On 8/3/19 6:42 PM, Tom Lane wrote:
> I wrote:
>> * kerberos/t/001_auth.pl just blithely assumes that it can pick
>> any random port above 48K and that's guaranteed to be free.
>> Maybe we should split out the code in get_new_node for finding
>> a free TCP port, so we can call it here?
> I've confirmed that the reason it's failing on my machine is exactly
> that krb5kdc tries to bind to a socket that is still in TIME_WAIT state.

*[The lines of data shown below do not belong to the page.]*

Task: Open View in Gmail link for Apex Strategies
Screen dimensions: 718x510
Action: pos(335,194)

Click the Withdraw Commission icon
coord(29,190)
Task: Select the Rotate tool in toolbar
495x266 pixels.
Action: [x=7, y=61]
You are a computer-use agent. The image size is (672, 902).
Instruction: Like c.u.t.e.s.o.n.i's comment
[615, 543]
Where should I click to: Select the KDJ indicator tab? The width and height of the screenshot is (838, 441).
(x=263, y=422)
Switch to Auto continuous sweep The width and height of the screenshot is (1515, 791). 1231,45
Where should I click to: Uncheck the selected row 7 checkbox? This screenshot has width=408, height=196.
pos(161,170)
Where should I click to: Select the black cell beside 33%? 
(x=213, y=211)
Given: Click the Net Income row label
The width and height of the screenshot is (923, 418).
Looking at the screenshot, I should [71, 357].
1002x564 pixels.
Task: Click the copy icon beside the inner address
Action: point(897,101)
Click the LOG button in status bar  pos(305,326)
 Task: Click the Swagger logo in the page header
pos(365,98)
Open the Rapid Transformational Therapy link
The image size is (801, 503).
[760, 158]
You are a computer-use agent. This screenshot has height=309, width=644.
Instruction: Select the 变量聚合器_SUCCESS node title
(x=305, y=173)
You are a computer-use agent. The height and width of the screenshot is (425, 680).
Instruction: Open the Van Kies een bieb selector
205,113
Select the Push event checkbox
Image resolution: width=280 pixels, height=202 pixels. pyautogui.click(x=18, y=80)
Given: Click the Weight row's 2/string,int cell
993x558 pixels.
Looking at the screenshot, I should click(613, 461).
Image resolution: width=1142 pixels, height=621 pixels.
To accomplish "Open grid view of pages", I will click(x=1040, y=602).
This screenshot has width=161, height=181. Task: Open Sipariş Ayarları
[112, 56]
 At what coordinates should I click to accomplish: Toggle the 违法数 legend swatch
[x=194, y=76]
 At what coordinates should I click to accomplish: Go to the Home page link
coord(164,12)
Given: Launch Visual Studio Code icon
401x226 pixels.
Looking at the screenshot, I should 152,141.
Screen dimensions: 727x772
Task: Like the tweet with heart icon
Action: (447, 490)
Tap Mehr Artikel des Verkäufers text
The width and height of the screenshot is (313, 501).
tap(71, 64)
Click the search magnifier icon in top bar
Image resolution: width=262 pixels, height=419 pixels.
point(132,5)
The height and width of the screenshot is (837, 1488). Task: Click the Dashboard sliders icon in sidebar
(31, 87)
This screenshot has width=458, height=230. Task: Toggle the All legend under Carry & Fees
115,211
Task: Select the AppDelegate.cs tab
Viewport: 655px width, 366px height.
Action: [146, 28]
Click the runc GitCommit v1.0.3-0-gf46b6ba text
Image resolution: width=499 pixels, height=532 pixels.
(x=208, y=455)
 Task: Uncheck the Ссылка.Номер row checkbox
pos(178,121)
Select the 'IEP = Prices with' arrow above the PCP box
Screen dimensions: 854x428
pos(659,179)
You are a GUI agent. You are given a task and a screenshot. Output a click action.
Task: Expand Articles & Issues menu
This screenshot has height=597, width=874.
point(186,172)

> Also, it looks like the socket is typically one that was used by the
> GSSAPI client side (no surprise, the test leaves a lot more of those
> than the one server socket), so we'd have no record of it even if we
> were somehow saving state from prior runs.
>
> So I propose the attached patch, which seems to fix this for me.
>
> The particular case I'm looking at (running these tests in a tight
> loop) is of course not that interesting, but I argue that it's just
> increasing the odds of failure enough that I can isolate the cause.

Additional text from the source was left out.